What you are asked to do:
Copy each of the following records word for word, without the pictures.

#### Record extracts

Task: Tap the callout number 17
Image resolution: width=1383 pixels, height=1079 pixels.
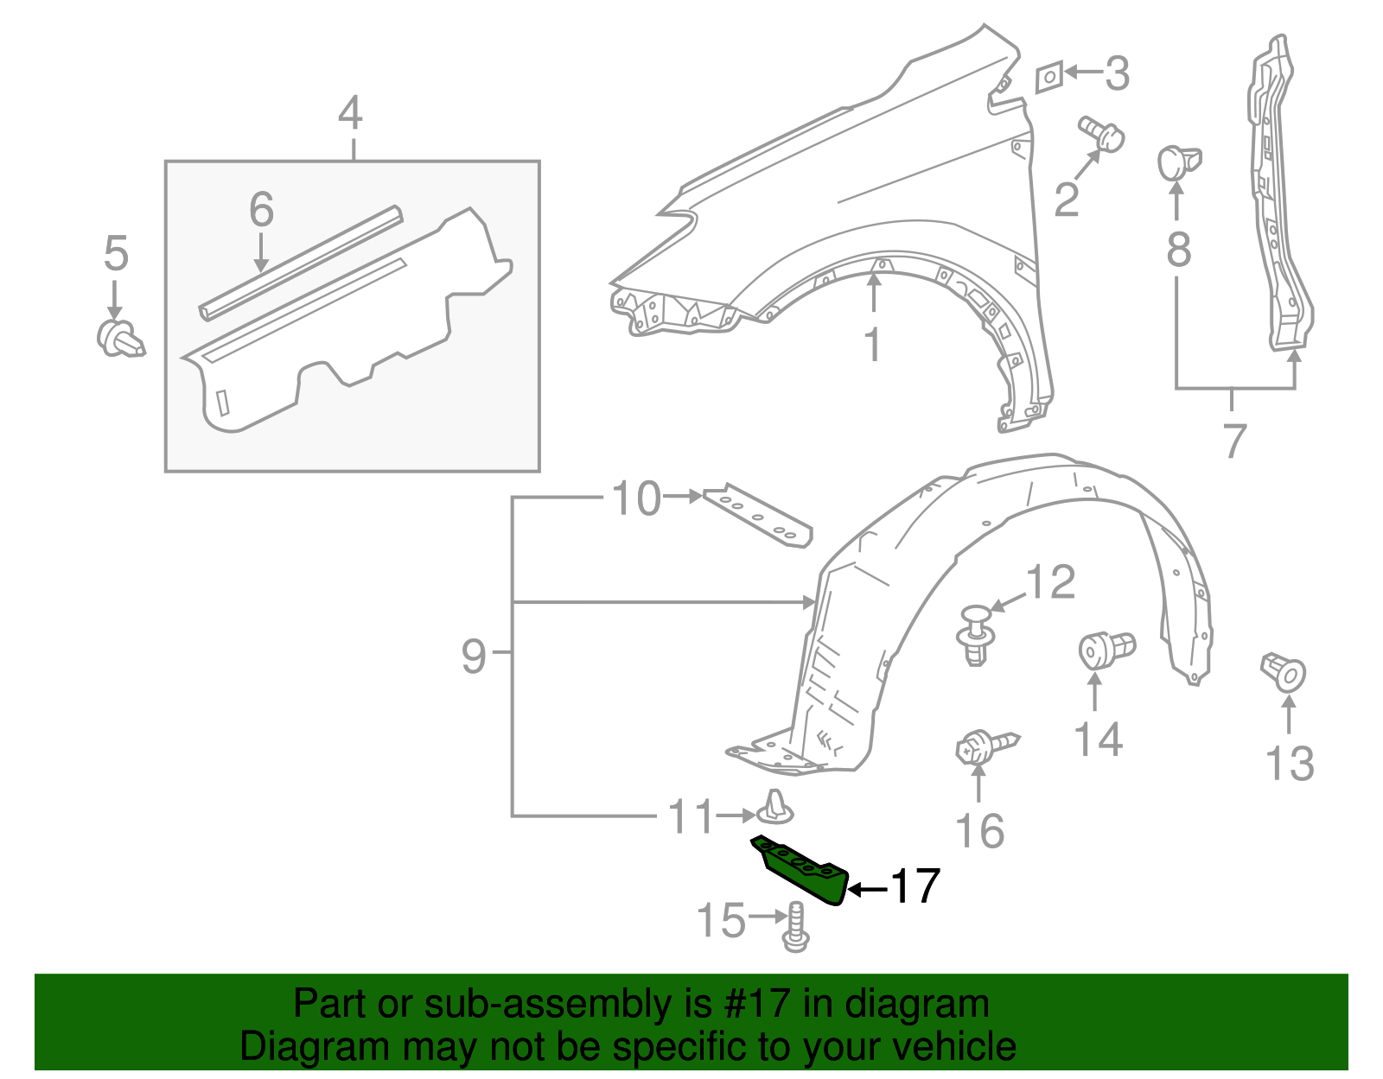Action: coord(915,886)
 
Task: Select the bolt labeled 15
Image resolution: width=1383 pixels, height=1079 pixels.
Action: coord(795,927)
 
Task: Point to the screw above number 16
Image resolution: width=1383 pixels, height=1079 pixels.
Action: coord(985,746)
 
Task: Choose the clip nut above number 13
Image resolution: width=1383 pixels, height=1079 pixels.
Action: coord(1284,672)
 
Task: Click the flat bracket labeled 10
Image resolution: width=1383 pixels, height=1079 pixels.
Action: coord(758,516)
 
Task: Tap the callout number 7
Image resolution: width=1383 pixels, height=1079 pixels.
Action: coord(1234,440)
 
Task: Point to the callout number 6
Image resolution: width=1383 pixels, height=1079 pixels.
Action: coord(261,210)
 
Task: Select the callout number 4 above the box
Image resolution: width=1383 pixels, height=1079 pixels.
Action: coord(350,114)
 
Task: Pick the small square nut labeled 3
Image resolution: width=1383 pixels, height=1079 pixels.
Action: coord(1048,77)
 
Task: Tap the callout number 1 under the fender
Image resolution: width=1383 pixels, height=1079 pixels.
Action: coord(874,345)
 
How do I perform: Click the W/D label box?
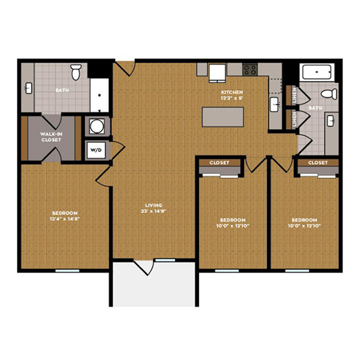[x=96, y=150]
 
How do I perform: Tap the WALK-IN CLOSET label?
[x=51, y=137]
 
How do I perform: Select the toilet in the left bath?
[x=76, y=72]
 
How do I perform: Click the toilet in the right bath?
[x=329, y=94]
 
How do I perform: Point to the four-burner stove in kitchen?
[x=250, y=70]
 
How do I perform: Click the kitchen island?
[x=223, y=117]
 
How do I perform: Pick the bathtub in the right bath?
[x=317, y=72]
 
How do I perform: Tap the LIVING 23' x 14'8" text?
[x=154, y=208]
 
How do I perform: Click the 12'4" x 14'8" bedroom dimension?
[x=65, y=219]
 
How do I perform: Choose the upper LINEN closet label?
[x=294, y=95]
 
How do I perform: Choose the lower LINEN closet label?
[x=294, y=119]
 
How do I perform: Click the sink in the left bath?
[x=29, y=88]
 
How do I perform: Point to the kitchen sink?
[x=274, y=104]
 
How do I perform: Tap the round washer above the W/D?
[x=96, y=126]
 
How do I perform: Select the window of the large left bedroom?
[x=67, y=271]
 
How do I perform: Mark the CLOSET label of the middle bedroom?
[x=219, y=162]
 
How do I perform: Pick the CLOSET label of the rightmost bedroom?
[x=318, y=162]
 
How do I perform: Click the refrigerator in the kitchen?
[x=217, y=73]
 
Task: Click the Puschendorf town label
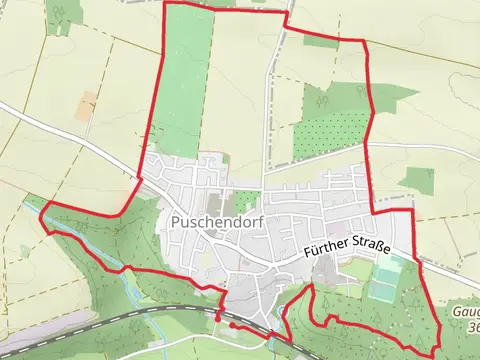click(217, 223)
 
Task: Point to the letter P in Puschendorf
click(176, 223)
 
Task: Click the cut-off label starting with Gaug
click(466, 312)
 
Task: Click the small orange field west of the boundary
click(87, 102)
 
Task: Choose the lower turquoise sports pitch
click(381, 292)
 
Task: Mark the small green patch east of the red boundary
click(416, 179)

########

Problem solution:
Task: Tap the callout number 17
Image resolution: width=1383 pixels, height=1079 pixels.
Action: coord(915,886)
 
Task: Select the bolt labeled 15
Image resolution: width=1383 pixels, height=1079 pixels.
Action: coord(795,927)
 
Task: Point to the screw above number 16
Image resolution: width=1383 pixels, height=1079 pixels.
Action: coord(985,746)
 
Task: Choose the clip nut above number 13
Image resolution: width=1383 pixels, height=1079 pixels.
Action: coord(1284,672)
 
Task: Click the flat bracket labeled 10
Image resolution: width=1383 pixels, height=1079 pixels.
Action: coord(758,516)
 
Task: Tap the callout number 7
Image resolution: width=1383 pixels, height=1079 pixels.
Action: coord(1234,440)
 
Task: Point to the callout number 6
Image resolution: width=1383 pixels, height=1079 pixels.
Action: coord(261,210)
 
Task: Select the callout number 4 above the box
Image resolution: width=1383 pixels, height=1079 pixels.
Action: coord(350,114)
 
Task: Pick the small square nut labeled 3
Image resolution: width=1383 pixels, height=1079 pixels.
Action: coord(1048,77)
 
Task: Tap the callout number 1 under the fender
Image resolution: width=1383 pixels, height=1079 pixels.
Action: coord(874,345)
 
How do I perform: Click the W/D label box?
[x=96, y=150]
 
How do I perform: Tap the WALK-IN CLOSET label?
[x=51, y=137]
 
How do I perform: Select the toilet in the left bath?
[x=76, y=72]
 
How do I perform: Click the toilet in the right bath?
[x=329, y=94]
 
How do I perform: Point to the four-burner stove in kitchen?
[x=250, y=70]
 
How do I perform: Click the kitchen island?
[x=223, y=117]
 
How do I perform: Pick the bathtub in the right bath?
[x=317, y=72]
 
How do I perform: Tap the LIVING 23' x 14'8" text?
[x=154, y=208]
 
How do I perform: Click the 12'4" x 14'8" bedroom dimension?
[x=65, y=219]
 
How do I perform: Choose the upper LINEN closet label?
[x=294, y=95]
 
How do I perform: Choose the lower LINEN closet label?
[x=294, y=119]
 
How do I perform: Click the sink in the left bath?
[x=29, y=88]
 
How do I perform: Point to the kitchen sink?
[x=274, y=104]
 
How do I perform: Tap the round washer above the W/D?
[x=96, y=126]
 
How do I perform: Select the window of the large left bedroom?
[x=67, y=271]
 
How do I perform: Mark the CLOSET label of the middle bedroom?
[x=219, y=162]
 
How do I perform: Pick the CLOSET label of the rightmost bedroom?
[x=318, y=162]
 
How do I perform: Click the refrigerator in the kitchen?
[x=217, y=73]
 
Task: Click the Puschendorf town label
click(217, 223)
 
Task: Point to the letter P in Puschendorf
click(176, 223)
 
Task: Click the cut-off label starting with Gaug
click(466, 312)
 
Task: Click the small orange field west of the boundary
click(87, 102)
 
Task: Choose the lower turquoise sports pitch
click(381, 292)
 
Task: Mark the small green patch east of the red boundary
click(416, 179)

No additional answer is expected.